A decades-old prediction has been verified: astronomers have discovered a "cataclysmic" pair of stars

Astronomers have discovered a pair of stars with an extremely short orbit. A star similar to our sun and a white dwarf orbit each other every 51 minutes

An artist's illustration shows a white dwarf (right) orbiting a large sun-like star (left) in a very short orbit, forming a "cataclysmic" binary system. Credit: M. Weiss/Center for Astrophysics Harvard & Smithsonian
An artist's illustration shows a white dwarf (right) orbiting a large sun-like star (left) in a very short orbit, creating a "cataclysmic" binary system. Credit: M. Weiss/Center for Astrophysics Harvard & Smithsonian

Astronomers at MIT and other institutions have discovered a pair of stars with an extremely short orbit. In fact, they seem to orbit each other every 51 minutes. The system appears to belong to an elusive class of binary stars called "cataclysmic variables," in which stars like our Sun closely orbit a white dwarf—the dense, hot core of a stratus star.

A variable pair cataclysmic Happens when the two stars get closer, over billions of years, and as a result the white dwarf begins to accumulate, or eat, material from its companion star. This process can emit huge, variable flashes of light that centuries ago astronomers assumed were the result of some unknown type of cataclysm (catastrophe).

The newly discovered system, which the team has designated ZTF J1813+4251, is a cataclysmic variable pair with the shortest orbit discovered to date. Unlike other such systems observed before, the astronomers caught this pair when the stars eclipsed each other many times, and this allowed the team to measure properties of each.

A white dwarf is what stars similar to our sun become after they have used up their nuclear fuel. Near the end of its nuclear burning phase, this type of star sheds most of its outer material, forming a planetary nebula. Only the hot core of the star remains. This core becomes a very hot white dwarf, with a temperature exceeding 100,000 Kelvin. The typical mass of a white dwarf is half the mass of the Sun, but it is only slightly larger than Earth. This means that the density of a white dwarf is nearly 200,000 times that of Earth, so it is a collection of the densest matter, second only to a neutron star.

With these measurements the researchers ran simulations of what the system is probably doing today and how it will develop in the next hundreds of millions of years. They concluded that the stars are now undergoing a change, and the sun-like star is circling the voracious white dwarf and "donating" most of its hydrogen atmosphere to it. The sun-like star will eventually empty into a very dense helium-rich core. In 70 million years, the stars will move even closer and the very short orbit will reach only 18 minutes, before they begin to expand and move away.

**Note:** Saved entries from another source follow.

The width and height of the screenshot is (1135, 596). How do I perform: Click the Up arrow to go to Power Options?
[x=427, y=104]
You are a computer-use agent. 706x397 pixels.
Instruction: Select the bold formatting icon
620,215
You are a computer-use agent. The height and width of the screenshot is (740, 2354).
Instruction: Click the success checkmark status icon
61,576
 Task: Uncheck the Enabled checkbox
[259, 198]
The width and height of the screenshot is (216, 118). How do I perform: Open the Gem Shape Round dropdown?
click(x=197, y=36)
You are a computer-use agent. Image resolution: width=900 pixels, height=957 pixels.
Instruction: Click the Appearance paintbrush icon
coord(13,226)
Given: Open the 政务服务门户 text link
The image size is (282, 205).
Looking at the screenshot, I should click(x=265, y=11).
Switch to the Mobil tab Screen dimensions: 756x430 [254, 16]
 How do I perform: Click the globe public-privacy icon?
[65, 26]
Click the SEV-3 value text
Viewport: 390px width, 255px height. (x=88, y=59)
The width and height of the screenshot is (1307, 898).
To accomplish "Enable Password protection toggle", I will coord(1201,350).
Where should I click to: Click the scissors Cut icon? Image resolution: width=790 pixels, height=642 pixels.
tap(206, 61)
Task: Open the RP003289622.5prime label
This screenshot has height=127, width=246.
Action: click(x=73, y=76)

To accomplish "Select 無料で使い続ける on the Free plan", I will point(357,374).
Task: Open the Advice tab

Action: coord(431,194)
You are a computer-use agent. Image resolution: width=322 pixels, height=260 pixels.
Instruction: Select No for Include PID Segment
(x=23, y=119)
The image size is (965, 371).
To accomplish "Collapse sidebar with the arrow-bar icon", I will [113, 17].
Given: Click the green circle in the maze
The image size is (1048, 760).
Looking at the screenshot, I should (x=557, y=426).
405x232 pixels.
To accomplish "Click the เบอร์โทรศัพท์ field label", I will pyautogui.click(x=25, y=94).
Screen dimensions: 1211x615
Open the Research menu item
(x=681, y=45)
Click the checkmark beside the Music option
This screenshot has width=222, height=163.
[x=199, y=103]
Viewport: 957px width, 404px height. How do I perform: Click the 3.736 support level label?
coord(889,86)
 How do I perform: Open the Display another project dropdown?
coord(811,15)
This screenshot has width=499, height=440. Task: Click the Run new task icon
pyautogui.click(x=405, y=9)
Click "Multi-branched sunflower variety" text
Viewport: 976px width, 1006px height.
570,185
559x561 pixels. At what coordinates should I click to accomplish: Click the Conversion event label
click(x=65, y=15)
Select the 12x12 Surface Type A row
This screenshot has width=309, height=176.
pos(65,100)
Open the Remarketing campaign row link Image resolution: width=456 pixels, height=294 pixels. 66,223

Decades ago, scientists at MIT and elsewhere predicted that pairs of such cataclysmic variables would change into very short orbits. This is the first time that such a variable system has been observed directly.

"This is a rare case where we caught such a system during the change from a hydrogen to helium storage," says Kevin Burdge from the Department of Physics at MIT. "People predicted that these objects would change to very short orbits, but long debated whether they could shorten enough to emit detectable gravitational waves. This discovery ends the debate."

More of the topic in Hayadan:

Comments

  1. The article ends with the discovery ending the debate as to whether or not these cataclysms create gravitational waves. and….? How does the argument end?